U.S. Atty. David Kelley called the new charges “two more pieces in the oil-for-food puzzle” and said the investigation was not over.

“We’re going to wring the towel dry,” he said.

One of the indictments announced Thursday charges a Texas oil company owner and two oil traders with paying millions in secret kickbacks to Saddam’s regime to secure oil deals, thus cheating the program out of money for humanitarian aid.

The fourth person charged was Tongsun Park, a South Korean citizen and fugitive who allegedly accepted millions of dollars from the Iraqi government while he operated in the United States as an unregistered agent for Baghdad.

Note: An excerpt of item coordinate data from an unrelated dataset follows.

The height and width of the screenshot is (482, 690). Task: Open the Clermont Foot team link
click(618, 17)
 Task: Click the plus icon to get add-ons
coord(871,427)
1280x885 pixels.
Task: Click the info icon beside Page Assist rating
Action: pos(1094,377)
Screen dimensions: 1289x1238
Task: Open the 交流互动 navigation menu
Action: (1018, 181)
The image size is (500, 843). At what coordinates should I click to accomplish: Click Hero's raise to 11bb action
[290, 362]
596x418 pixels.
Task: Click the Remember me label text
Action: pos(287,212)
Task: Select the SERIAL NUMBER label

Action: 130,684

In the 1970s, Park was at the center of what became known as the Koreagate scandal, in which he was accused of trying to buy influence in Congress.

The charges were announced at a news conference where an FBI official said the oil-for-food program was doomed when it let Saddam control who was able to buy Iraqi oil.

The indicted oil executive and traders are David B. Chalmers, sole shareholder of Bayoil (USA) Inc.; Ludmil Dionissiev, a Bulgarian citizen and permanent U.S. resident; and John Irving, a British citizen.

Chalmers and Dionissiev were arrested Thursday at their homes in Houston.